冒頭発言の食品表示の取締りで確認ですけれども、「くるみ」はまだ経過措置期間で、「経口補水液」も経過措置期間だったと思うのですが、この場合、取締りというか、徹底を要請するという意味合いでしょうか。

「くるみ」などには可能な限り表示をしていただくということ。「経口補水液」も令和7年5月までの間に必要な許可を取得するような対応を促すということであります。

別件ですが、教えていただきたいんですけれども、消費者庁の方で5月ぐらいから開いている「デジタル社会における消費取引研究会」についてですけれども、こちらはこの5カ月から半年ぐらいの間で、論点とか方向性とか、何か見えてきたような部分はあるのでしょうか。

「デジタル社会における消費取引研究会」をやっております。専門家の方々のヒアリング、あるいは消費者庁からの報告などを交えてやっているということでございまして、主要な議事録については公開しています。しかるべき時期に論点をまとめて提示するということを考えています。

これは開催の終了とか設定なしに議論されるということだったんですけれども、論点整理がいつごろとか、そういうのはあるのでしょうか。
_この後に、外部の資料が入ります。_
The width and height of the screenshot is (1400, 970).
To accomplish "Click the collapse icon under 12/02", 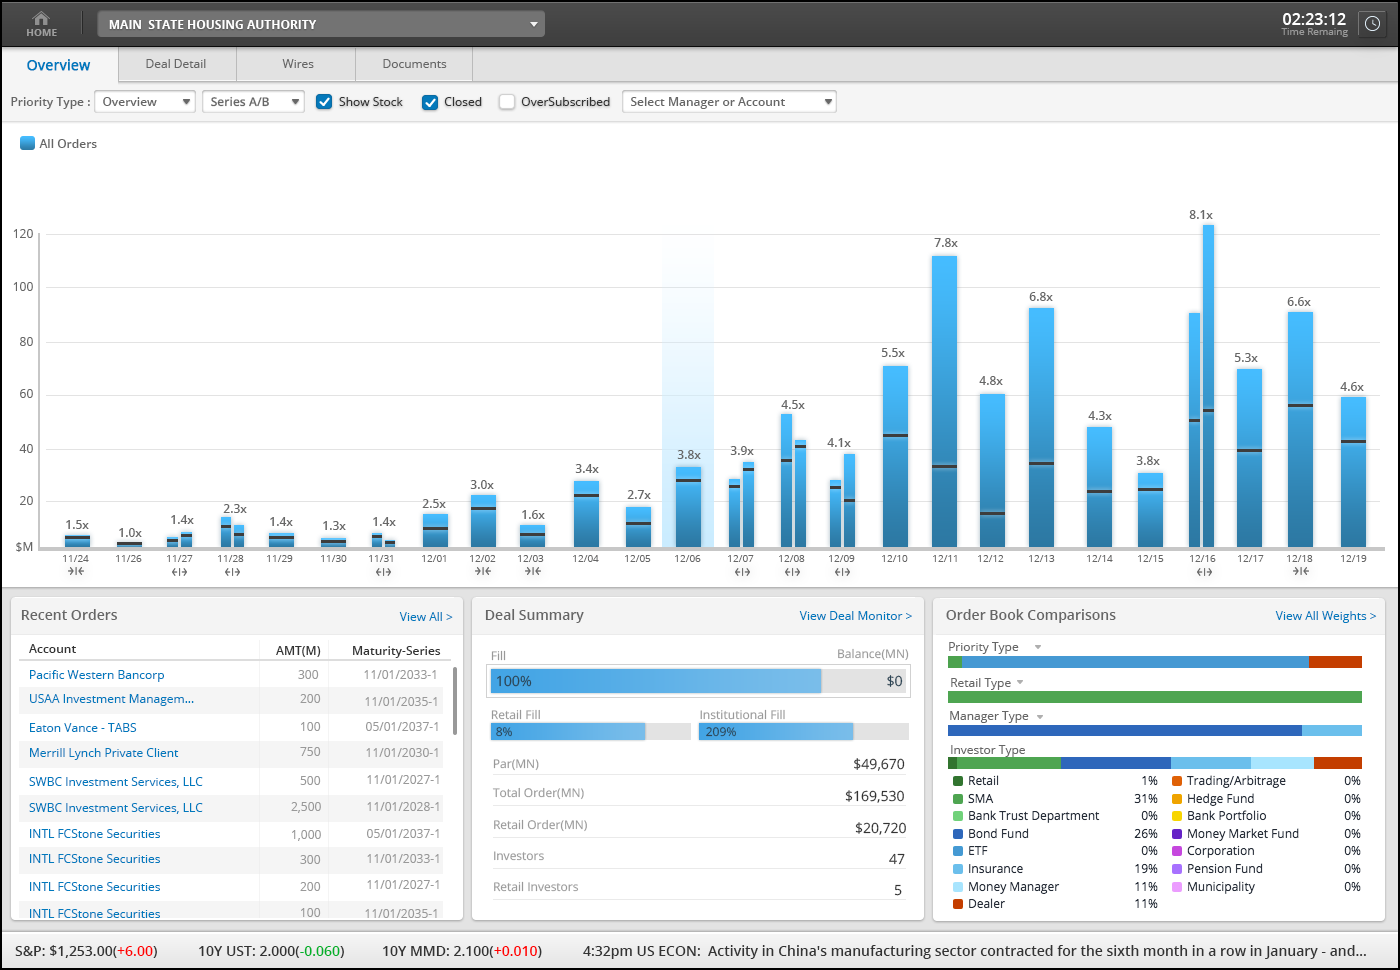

また座長ともご相談いたしますが、非常に広範に議論しているということと、事業者と消費者の意識はだいぶずれていると。今回、あえてデジタルの専門家を多く招いているということもありますので、そこに結構な隔たりがあるなということも私たちは分かってきました。そういう中において、いわゆる悪質事業者の不公正な取引の仕方、慣行というのをどういうふうに見ていくのかということで、これから少し具体的な話を詰めていく、その上で皆さんに論点なりのまとめという形で提示できるのではないかと考えております。

読売新聞の糸井です。
昨日、事故調が報告書をまとめた木造立体迷路についてです。今回の事故調の報告書を受けて、消費者庁長官として、改めて事故の再発防止に向けて訴えたいこと、遊園地の運営者も行政も含めて、全ての関係者にリスクの認識が十分でなかったという報告書になっていたと思うのですが、改めて呼び掛けをお願いします。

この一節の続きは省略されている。